:: Potongan Dokumen
Singapura (ANTARA) - Harga minyak sedikit melemah di perdagangan Asia pada Jumat sore, karena optimisme tentang kemungkinan kenaikan permintaan di China memudar dan pasar kembali mempertimbangkan dampak kenaikan suku bunga yang tajam terhadap konsumsi energi.

Minyak mentah berjangka Brent tergelincir 12 sen, menjadi diperdagangkan di 92,26 dolar AS per barel pada pukul 06.25 GMT. Minyak mentah berjangka West Texas Intermediate (WTI) AS merosot 11 sen, menjadi diperdagangkan di 84,40 dolar AS per barel.

Brent berada di jalur untuk kenaikan mingguan 0,6 persen, sementara WTI diperkirakan turun 1,5 persen.

Untuk melawan inflasi, Federal Reserve AS berusaha memperlambat ekonomi dan akan terus menaikkan target suku bunga jangka pendeknya, kata Presiden Federal Reserve Bank of Philadelphia Patrick Harker, Kamis (20/10/2022).

"Dengan beberapa anggota utama Fed bergantian di mimbar hawkish minggu ini dengan alasan suku bunga yang lebih tinggi, itu menumpulkan optimisme dari harapan karantina China yang berkurang," Stephen Innes, direktur pelaksana di SPI Asset Management mengatakan dalam sebuah catatan.

"Semua orang merindukan dorongan komoditas yang didukung oleh pembukaan kembali China, tetapi kami belum sampai di sana."

Beijing sedang mempertimbangkan untuk memotong periode karantina bagi pengunjung menjadi tujuh hari dari 10 hari, Bloomberg melaporkan pada Kamis (20/10/2022), mengutip orang-orang yang mengetahui masalah tersebut. Belum ada konfirmasi resmi dari Beijing.
::::
:: Bahan Sumber
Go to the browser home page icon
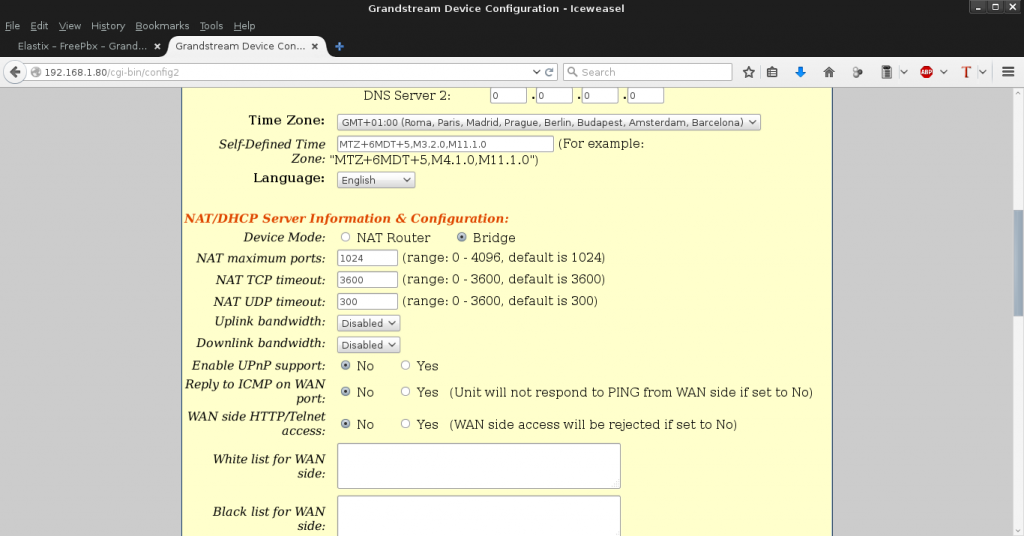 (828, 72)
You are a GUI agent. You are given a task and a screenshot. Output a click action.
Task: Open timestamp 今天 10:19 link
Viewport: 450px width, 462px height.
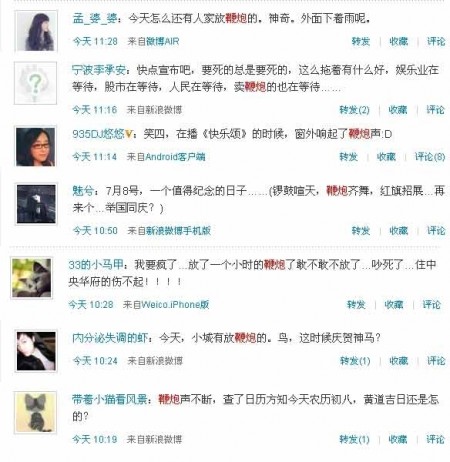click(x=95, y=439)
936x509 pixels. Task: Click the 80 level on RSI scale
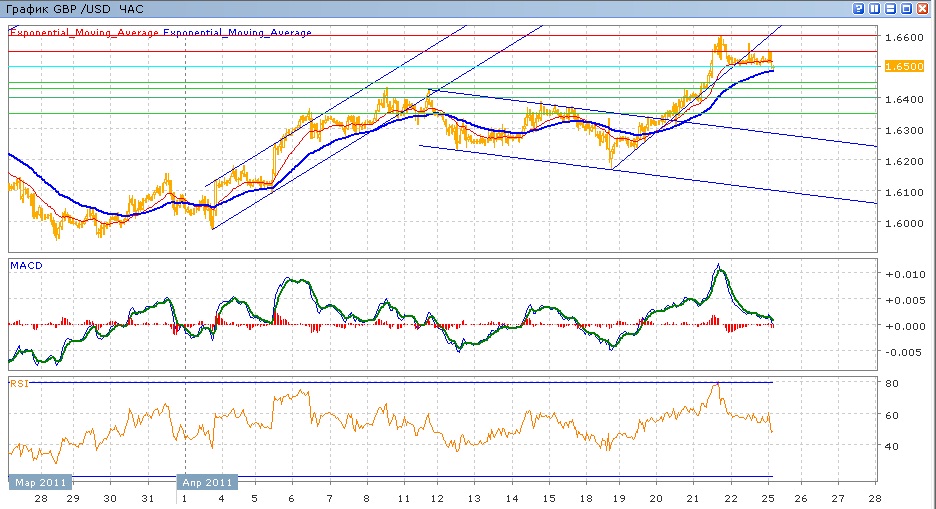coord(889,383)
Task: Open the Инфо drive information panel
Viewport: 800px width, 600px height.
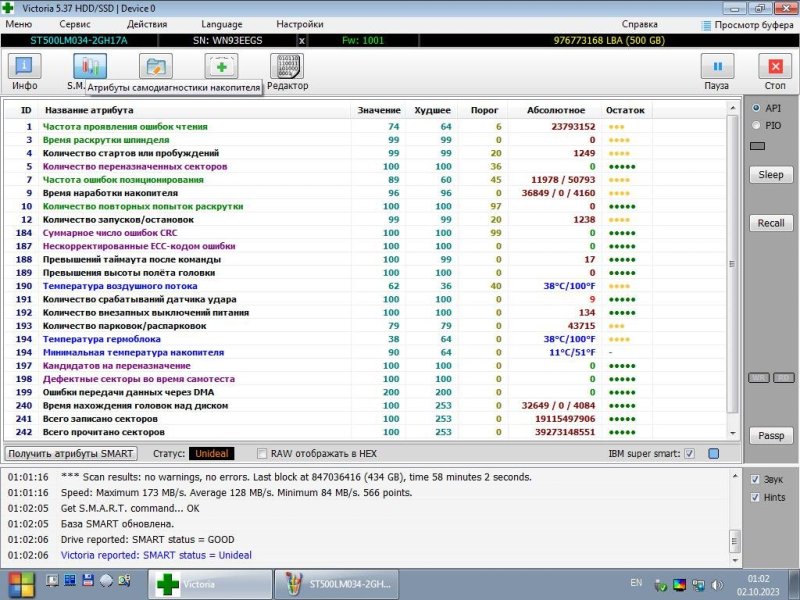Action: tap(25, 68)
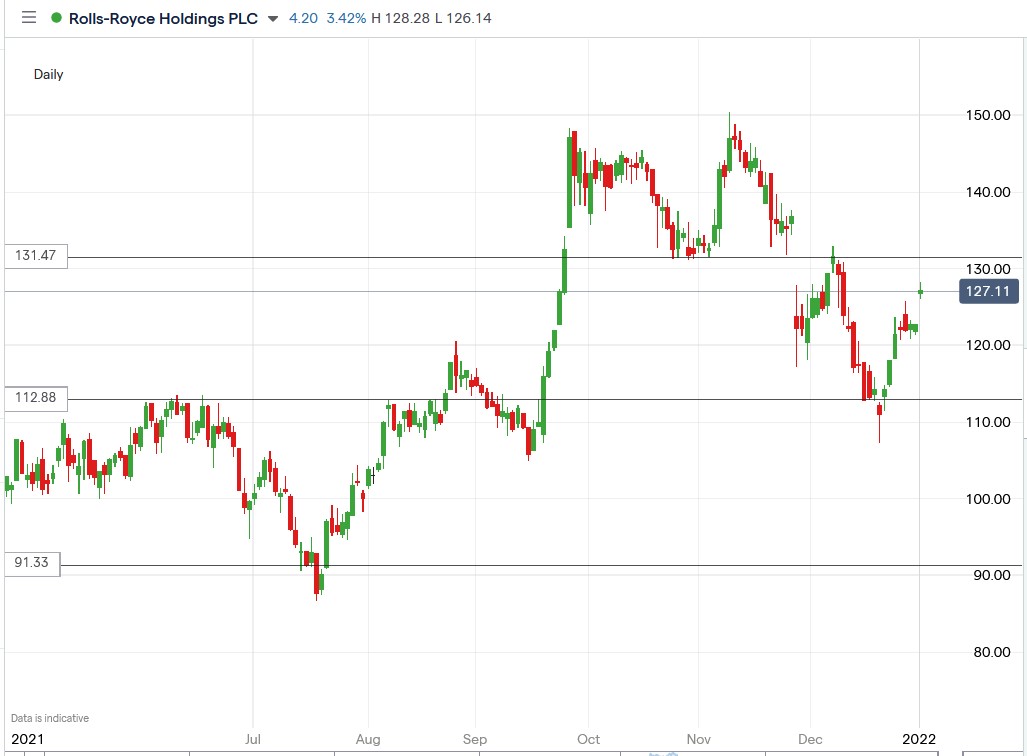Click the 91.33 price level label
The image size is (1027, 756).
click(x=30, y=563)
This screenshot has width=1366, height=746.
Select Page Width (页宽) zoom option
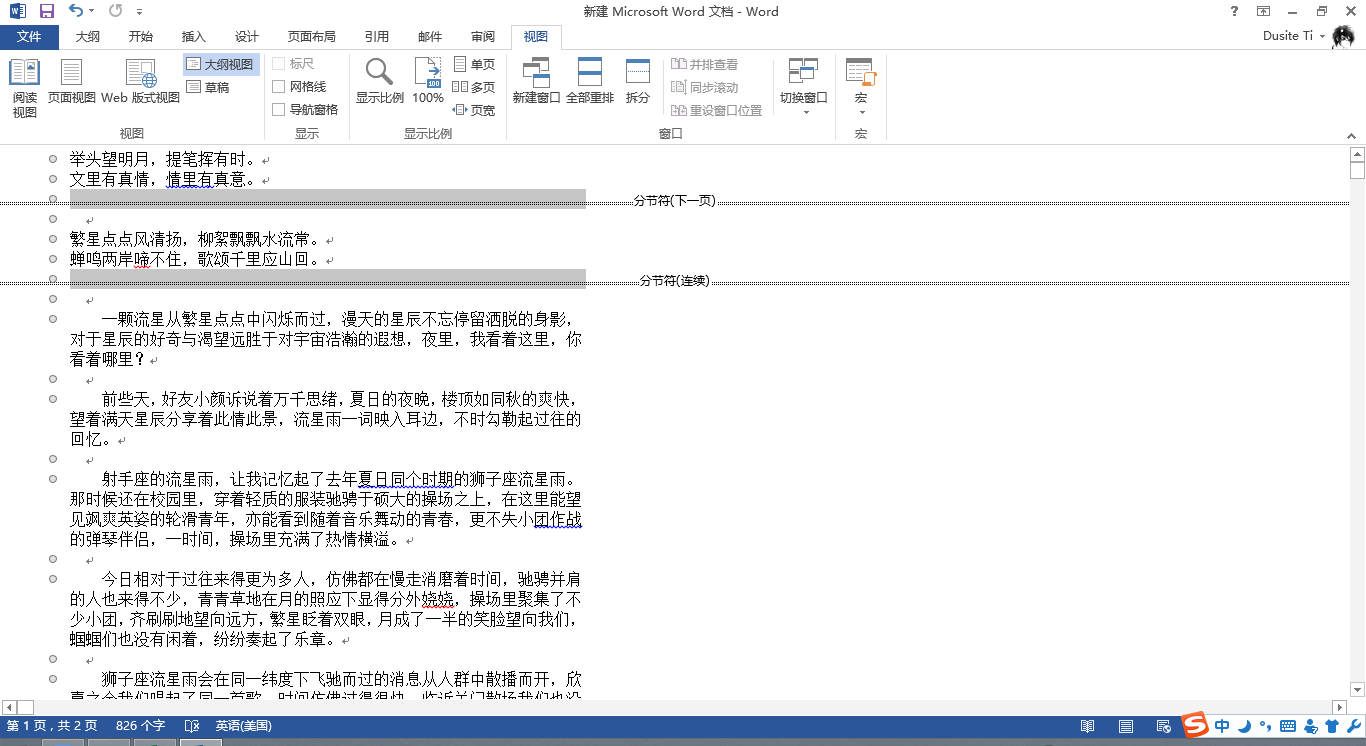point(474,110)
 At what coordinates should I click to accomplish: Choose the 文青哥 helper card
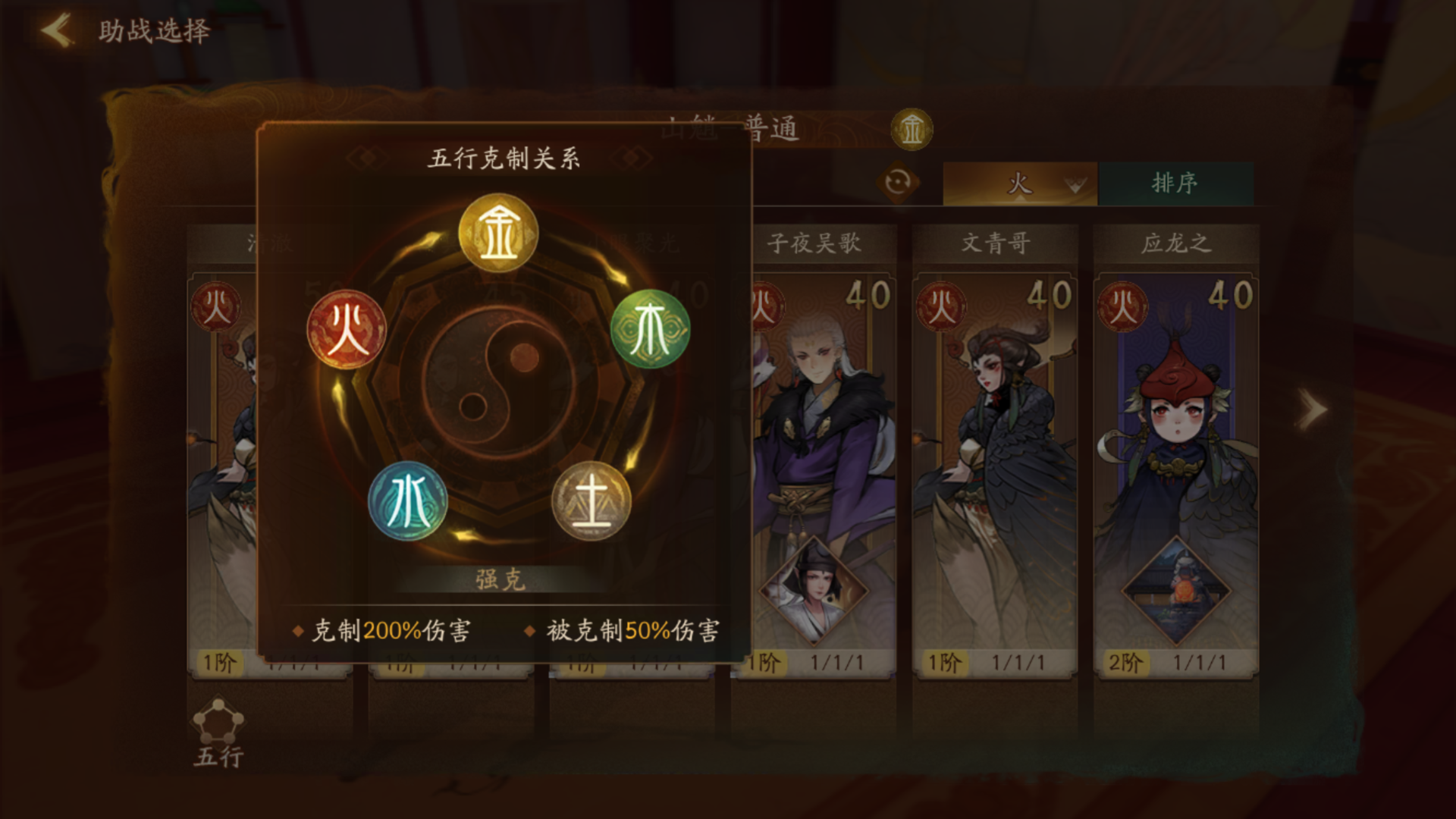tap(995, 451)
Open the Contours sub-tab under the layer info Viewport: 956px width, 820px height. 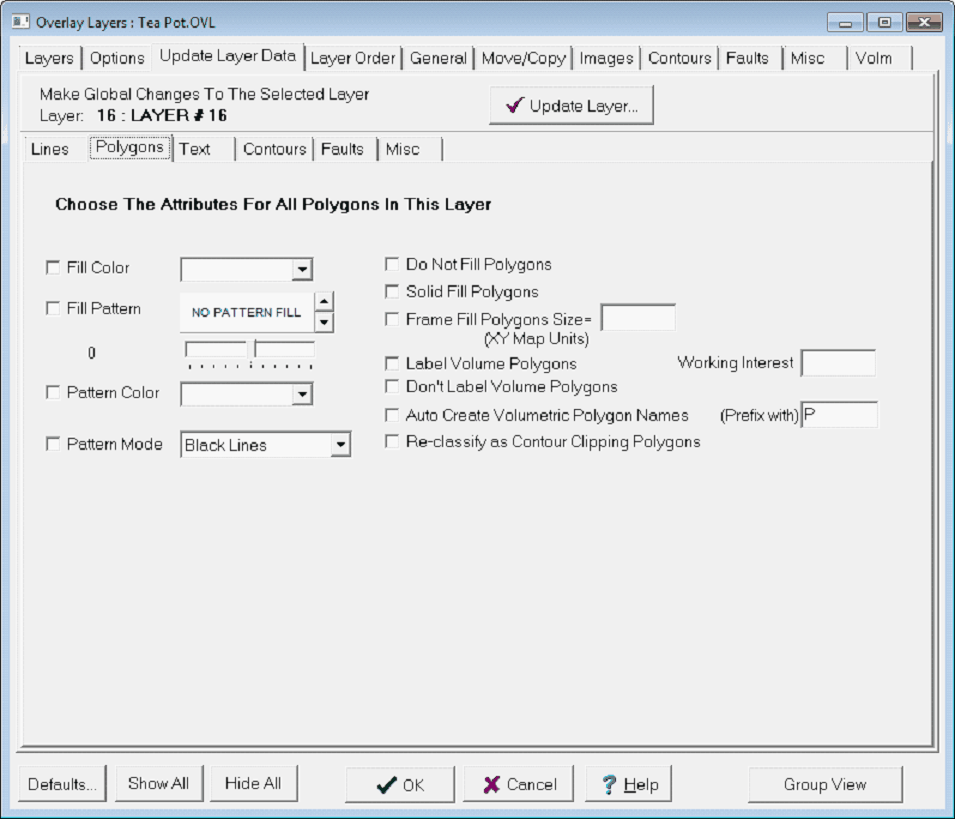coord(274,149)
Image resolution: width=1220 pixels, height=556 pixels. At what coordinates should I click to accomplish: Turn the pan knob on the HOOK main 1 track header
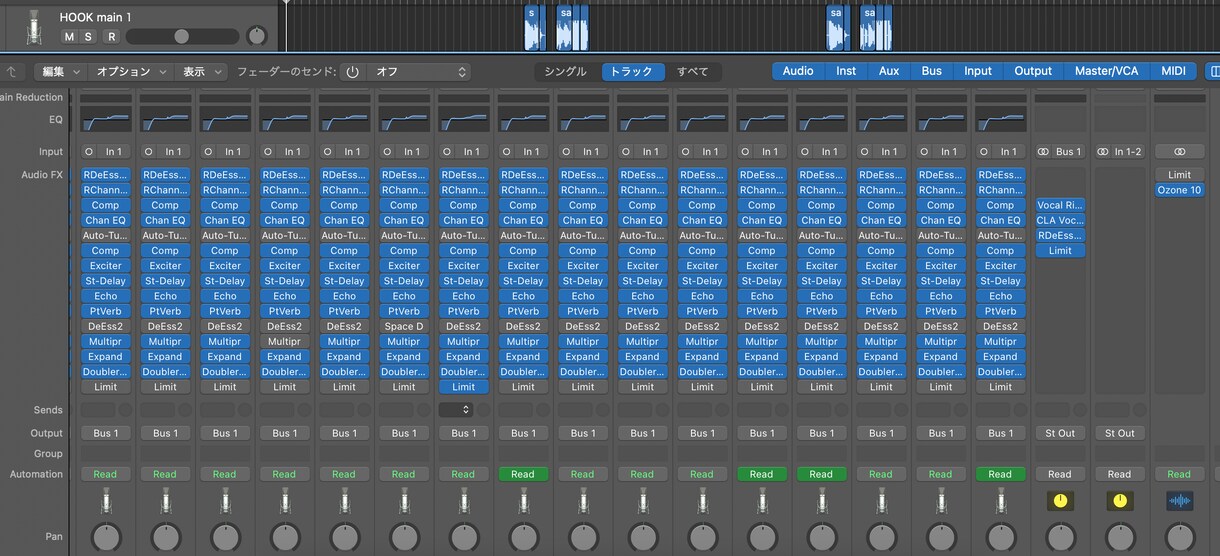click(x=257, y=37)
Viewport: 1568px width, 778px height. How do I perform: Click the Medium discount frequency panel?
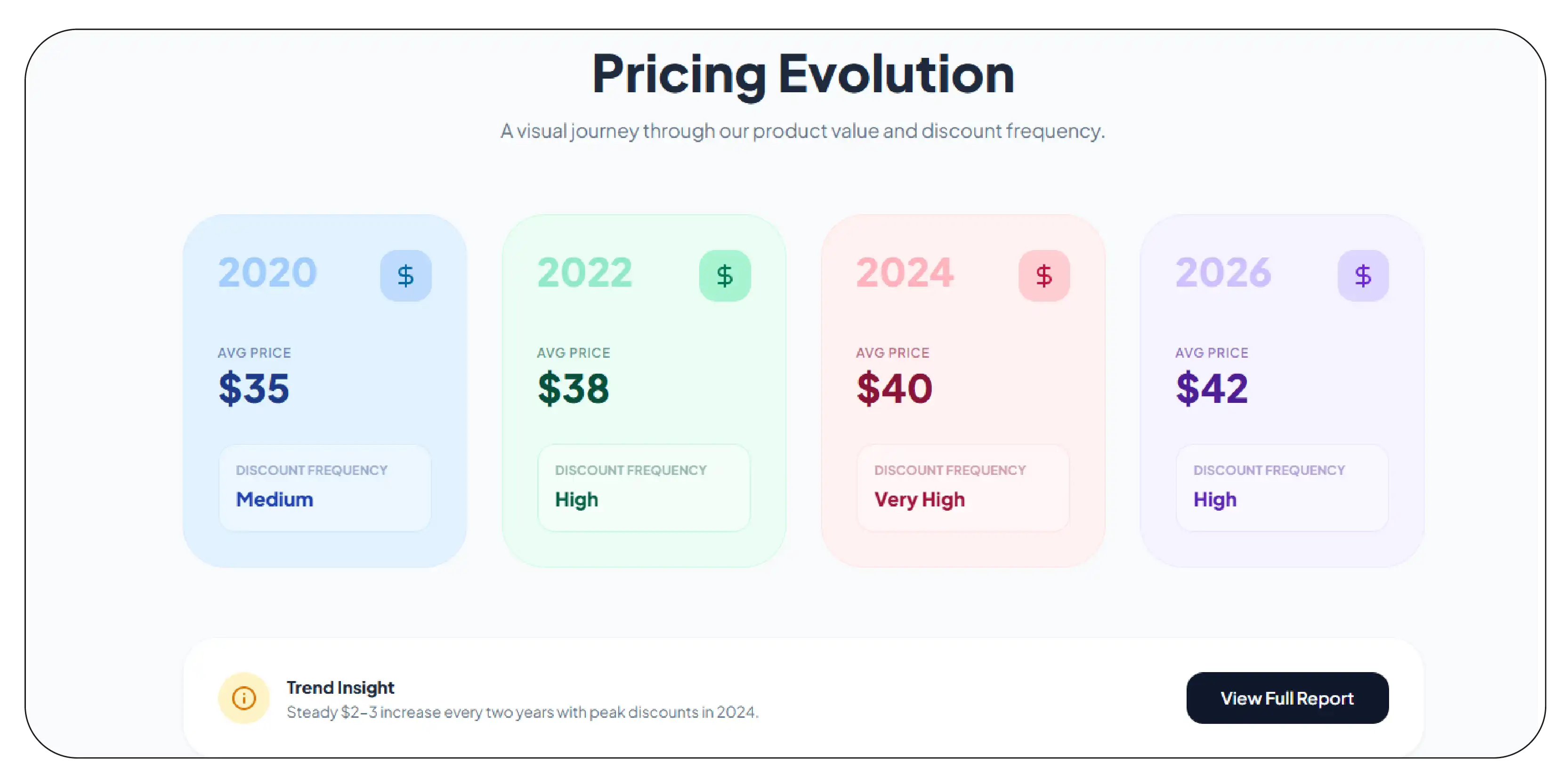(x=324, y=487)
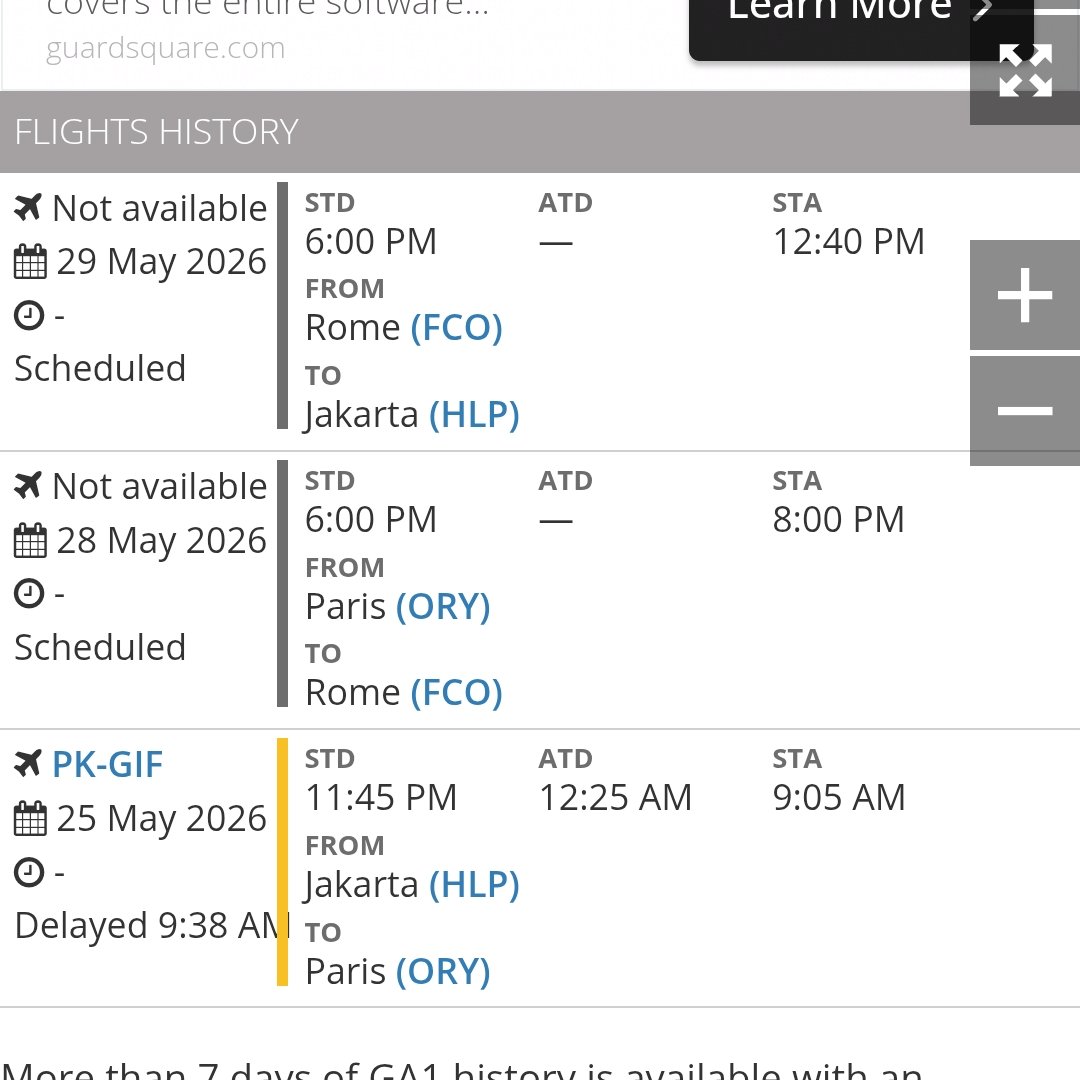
::::
Langkah Pengerjaan
Jawablah pertanyaan berikut berdasarkan berita tentang harga minyak.
(a) Berapa harga minyak mentah berjangka Brent per barel pada pukul 06.25 GMT?
(b) Siapa yang disebut sebagai Presiden Federal Reserve Bank of Philadelphia?
(c) Menurut laporan Bloomberg, Beijing mempertimbangkan memotong periode karantina bagi pengunjung menjadi berapa hari?
Gunakan hanya isi berita di atas sebagai dasar jawaban.

Pembahasan Soal
(a) 92,26 dolar AS per barel.
(b) Patrick Harker.
(c) Tujuh hari, dari sebelumnya 10 hari.